A Bill currently before Federal parliament expands the existing AML/CTF regime under the Anti-Money Laundering and Counter-Terrorism Financing Act 2006 (the Act) to real estate professionals, dealers in precious metals and precious stones, and professional service providers, including lawyers, conveyancers, accountants, and trust and company service providers. These are all known as reporting entities.
The Anti-Money Laundering and Counter-Terrorism Financing Amendment Bill 2024 (Cth) will have a substantial impact on law firms and some preparation will be required before its commencement.
Commencement
The Bill’s main provisions commence in March 2026.
Customer due diligence
Requirements for a reporting entity to identify their customer through initial Customer Due Diligence (CDD) include:
- if the customer is an individual, taking reasonable steps to establish they are who they claim to be, including if they are a politically exposed person;
- identifying the customer’s ML/TF risk;
- collecting information about the customer appropriate to ML/TF risk; and
- verifying the customer information using independent and reliable data that is appropriate to ML/TF risk.
Ongoing CDD requirements require reporting entities to monitor their customers to appropriately identify, assess, manage, and mitigate the ML/TF risks they may reasonably face in providing services. This includes reviewing and updating customer information and monitoring for unusual transactions and behaviours that may give rise to a suspicious matter reporting (SMR) obligation.
Reporting entities may apply simplified CDD, and must apply enhanced CDD, as part of initial and ongoing CDD in certain prescribed circumstances.
Simplified CDD gives reporting entities more discretion, provided the customer’s ML/TF risk is low and other requirements are met, to apply simplified initial and ongoing CDD.
Reporting entities must apply enhanced CDD appropriate to customer risk in certain specified circumstances, or if the customer is high ML/TF risk. In these cases, reporting entities are required to collect and/or verify additional information relevant to mitigating the identified higher risk, and must be reasonably satisfied that they know and understand the identity of their customer.

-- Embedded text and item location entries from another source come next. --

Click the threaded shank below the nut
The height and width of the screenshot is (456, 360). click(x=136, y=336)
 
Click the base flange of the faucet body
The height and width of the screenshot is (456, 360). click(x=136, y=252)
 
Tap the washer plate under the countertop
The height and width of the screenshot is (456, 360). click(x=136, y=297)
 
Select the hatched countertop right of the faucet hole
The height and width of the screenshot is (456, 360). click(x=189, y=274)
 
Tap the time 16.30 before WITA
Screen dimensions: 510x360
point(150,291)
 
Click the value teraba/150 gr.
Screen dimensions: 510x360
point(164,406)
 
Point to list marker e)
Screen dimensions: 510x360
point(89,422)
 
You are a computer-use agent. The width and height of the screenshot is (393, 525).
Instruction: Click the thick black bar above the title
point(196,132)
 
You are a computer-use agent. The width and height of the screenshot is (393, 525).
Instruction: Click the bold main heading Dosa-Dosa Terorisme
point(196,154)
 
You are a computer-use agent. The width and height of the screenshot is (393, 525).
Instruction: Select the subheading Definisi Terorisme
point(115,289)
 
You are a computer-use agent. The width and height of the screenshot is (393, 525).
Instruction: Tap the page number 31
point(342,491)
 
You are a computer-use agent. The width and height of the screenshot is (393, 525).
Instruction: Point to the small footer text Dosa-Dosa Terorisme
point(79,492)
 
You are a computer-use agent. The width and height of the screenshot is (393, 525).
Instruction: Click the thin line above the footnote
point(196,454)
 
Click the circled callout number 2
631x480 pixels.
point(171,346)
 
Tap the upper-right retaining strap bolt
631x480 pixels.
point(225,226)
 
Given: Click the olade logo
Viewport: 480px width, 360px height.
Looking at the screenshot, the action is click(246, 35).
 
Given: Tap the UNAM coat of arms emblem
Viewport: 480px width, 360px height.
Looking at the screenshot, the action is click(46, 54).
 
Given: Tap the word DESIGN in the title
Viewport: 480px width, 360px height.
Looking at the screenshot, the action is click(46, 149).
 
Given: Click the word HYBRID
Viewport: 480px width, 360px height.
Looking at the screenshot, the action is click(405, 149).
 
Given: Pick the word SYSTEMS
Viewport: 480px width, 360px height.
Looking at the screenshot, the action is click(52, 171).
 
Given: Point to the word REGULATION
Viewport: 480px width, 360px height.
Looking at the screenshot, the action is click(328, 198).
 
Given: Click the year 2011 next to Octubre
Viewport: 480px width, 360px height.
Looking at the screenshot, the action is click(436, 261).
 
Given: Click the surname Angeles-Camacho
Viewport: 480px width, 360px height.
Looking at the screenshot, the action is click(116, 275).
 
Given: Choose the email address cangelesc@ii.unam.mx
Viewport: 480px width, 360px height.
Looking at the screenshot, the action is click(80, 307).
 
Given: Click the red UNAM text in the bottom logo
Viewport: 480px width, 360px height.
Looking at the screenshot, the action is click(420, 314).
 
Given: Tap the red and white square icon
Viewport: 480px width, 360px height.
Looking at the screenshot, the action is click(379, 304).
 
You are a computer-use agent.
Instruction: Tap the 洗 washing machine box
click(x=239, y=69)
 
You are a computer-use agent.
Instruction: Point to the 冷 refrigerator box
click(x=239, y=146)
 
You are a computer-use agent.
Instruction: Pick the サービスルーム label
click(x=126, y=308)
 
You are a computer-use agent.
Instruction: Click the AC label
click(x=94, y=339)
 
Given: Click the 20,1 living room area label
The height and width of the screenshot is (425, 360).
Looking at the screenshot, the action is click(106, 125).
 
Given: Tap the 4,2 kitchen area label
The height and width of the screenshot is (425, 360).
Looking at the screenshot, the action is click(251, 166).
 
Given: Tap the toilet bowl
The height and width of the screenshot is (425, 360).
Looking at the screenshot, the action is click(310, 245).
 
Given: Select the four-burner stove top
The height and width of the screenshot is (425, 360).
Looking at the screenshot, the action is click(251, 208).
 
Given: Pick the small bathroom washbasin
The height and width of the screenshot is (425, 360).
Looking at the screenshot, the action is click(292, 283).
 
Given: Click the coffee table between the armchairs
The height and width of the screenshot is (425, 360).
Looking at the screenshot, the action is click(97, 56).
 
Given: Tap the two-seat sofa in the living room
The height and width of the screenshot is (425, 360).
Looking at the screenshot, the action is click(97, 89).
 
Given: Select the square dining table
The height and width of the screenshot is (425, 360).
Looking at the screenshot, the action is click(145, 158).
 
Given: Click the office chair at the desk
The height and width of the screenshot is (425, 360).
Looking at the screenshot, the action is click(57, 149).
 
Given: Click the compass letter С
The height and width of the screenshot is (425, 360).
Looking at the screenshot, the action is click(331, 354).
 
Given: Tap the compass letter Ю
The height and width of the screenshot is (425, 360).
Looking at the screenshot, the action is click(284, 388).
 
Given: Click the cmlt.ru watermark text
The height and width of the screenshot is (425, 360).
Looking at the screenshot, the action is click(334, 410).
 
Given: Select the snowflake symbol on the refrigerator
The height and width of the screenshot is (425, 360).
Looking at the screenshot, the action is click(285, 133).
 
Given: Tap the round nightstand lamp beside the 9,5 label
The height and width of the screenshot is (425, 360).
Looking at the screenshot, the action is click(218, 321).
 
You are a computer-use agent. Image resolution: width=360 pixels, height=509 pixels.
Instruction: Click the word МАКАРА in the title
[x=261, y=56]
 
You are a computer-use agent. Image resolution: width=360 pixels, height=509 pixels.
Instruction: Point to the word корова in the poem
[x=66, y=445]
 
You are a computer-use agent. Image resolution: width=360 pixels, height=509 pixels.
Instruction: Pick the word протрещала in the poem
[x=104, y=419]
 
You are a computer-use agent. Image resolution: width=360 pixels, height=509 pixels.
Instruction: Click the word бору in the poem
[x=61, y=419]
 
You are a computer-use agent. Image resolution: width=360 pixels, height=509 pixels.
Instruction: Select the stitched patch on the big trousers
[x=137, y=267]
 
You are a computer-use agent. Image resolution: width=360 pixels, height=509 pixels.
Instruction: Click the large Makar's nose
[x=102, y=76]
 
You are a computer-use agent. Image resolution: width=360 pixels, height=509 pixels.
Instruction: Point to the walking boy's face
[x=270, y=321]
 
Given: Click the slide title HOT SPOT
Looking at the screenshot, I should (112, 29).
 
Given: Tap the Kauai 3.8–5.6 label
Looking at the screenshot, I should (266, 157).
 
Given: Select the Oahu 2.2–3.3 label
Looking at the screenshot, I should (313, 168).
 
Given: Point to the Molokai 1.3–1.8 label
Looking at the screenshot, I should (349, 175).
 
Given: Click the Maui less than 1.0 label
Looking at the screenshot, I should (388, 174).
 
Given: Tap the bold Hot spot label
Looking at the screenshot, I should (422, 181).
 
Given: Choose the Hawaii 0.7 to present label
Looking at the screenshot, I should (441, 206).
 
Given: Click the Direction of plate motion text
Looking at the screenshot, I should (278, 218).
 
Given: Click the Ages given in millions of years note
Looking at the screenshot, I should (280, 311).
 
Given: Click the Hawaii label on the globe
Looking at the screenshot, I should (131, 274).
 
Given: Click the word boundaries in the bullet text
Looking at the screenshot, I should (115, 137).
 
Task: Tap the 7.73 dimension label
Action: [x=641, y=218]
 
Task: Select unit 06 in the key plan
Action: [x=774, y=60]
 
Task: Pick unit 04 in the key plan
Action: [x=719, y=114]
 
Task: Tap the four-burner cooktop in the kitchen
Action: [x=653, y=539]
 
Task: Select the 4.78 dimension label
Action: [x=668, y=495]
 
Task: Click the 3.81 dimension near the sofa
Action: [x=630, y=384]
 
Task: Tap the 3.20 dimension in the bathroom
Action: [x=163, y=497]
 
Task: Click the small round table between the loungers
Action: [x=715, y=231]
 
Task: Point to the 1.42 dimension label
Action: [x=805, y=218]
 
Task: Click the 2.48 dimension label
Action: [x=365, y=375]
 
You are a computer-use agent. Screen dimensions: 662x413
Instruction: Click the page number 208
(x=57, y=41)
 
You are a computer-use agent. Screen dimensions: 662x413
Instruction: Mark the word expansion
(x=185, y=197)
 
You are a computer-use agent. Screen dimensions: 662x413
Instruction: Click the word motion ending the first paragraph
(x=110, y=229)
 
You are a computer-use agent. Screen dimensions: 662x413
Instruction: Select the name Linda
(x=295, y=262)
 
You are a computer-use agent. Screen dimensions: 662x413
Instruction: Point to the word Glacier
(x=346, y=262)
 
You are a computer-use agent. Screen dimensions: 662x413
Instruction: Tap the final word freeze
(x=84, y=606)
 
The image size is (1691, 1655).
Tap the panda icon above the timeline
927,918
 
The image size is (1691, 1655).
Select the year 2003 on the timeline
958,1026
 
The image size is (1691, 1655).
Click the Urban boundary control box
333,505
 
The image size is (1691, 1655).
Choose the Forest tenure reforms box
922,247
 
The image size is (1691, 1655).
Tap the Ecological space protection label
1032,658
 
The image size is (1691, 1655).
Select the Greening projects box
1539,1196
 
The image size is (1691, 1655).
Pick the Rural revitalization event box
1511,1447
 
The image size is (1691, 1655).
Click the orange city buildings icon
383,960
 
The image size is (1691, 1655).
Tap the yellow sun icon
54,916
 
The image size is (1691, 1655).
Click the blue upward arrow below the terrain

In enhanced CDD scenarios, ongoing CDD must also be adjusted to ensure it is appropriate to the ML/TF risk of the customer and meets specific requirements to be set out in the AML/CTF Rules.
Policies
Reporting entities must have internal policies for AML/CTF that meet the requirements of the Rules that need to cover:
- how the reporting entity will inform its governing body of the money laundering, terrorism financing, and proliferation financing risks faced by the reporting entity in its provision of designated services;
- designating an AML/CTF compliance officer;
- designating a senior manager responsible for approving any changes to the ML/TF risk assessment or AML/CTF policies;
- how the reporting entity will undertake due diligence on staff engaged by the reporting entity whose role in the reporting entity may allow them to facilitate serious financial crimes or whose role is relevant to AML/CTF compliance;
- how a reporting entity will provide risk awareness and management training to staff engaged by the reporting entity;
- how, and when, to conduct an independent review of its AML/CTF program; and
- any other matters provided for in the AML/CTF Rules.
Privilege
Section 242 of the Act already provides that it does not affect the law relating to legal professional privilege. The Bill provides stronger protections for the disclosure of information or documents that are subject to legal professional privilege to reflect the fact that lawyers are to be included in the regime.
Offence
The Bill creates a new offence intended to prevent the reporting entity disclosing information to their clients, such as the fact they have made a suspicious matter report, if it could reasonably prejudice an investigation.
Act repealed
The Bill also repeals the Financial Transaction Reports Act 1988 (FTR Act).
Guidance
The Law Council of Australia has issued Guidance for the profession on these changes.
Publication updates
By Lawyers publications will be amended as required to account for these changes. Specific amendments are likely to include First steps in all commentaries, the Conveyancing and Property guides in each jurisdiction, and the Practice Management guide.
In the interim, this overview of the Bill’s impact is being added to the Looking to the Future summary of forthcoming significant amendments in the Reference Materials folder of all By Lawyers publications.